SOURCE INFORMATION
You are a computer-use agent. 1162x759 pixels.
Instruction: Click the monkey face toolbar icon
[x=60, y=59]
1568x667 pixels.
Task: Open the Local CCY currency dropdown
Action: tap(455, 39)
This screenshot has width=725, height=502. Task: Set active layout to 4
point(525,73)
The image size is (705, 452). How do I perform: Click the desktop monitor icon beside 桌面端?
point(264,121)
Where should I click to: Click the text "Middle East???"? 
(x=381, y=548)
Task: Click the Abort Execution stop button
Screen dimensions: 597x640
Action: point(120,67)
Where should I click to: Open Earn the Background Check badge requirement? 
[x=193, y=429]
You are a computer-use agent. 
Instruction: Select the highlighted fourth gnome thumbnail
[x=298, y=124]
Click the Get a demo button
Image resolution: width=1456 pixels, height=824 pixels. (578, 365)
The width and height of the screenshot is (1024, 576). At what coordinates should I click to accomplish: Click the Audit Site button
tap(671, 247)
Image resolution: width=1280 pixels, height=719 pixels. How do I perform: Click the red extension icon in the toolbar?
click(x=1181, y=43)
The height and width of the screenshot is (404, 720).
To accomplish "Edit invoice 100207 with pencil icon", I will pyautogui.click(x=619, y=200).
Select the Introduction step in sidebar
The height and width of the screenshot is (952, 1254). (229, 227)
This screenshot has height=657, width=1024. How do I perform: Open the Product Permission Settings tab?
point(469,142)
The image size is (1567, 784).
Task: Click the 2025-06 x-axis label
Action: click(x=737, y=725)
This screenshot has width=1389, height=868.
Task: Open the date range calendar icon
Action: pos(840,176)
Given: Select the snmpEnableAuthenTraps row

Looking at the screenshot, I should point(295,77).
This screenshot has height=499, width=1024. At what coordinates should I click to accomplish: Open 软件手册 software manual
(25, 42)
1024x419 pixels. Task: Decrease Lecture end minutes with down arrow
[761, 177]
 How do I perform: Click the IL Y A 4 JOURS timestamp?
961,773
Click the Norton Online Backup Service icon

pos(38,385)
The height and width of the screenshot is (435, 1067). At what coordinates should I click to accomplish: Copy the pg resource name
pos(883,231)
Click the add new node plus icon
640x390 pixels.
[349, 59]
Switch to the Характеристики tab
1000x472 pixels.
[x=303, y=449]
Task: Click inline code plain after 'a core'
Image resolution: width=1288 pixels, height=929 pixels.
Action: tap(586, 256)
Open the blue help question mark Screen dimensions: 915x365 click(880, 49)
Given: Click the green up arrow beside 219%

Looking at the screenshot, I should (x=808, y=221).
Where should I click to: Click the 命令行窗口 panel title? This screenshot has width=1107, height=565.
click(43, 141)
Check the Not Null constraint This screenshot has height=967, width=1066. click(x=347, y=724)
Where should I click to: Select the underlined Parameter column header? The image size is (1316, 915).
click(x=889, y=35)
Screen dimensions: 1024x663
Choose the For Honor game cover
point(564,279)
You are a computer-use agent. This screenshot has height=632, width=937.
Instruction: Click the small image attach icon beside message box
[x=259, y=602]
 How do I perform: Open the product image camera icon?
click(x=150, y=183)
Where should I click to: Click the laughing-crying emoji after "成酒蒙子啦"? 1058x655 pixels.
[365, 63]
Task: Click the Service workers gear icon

BRIEF
Copy every line of the data that carries the word "computer".

RESPONSE AREA
You are a computer-use agent. 1162x759 pixels.
You are a computer-use agent. 
You are a computer-use agent. This screenshot has height=632, width=937.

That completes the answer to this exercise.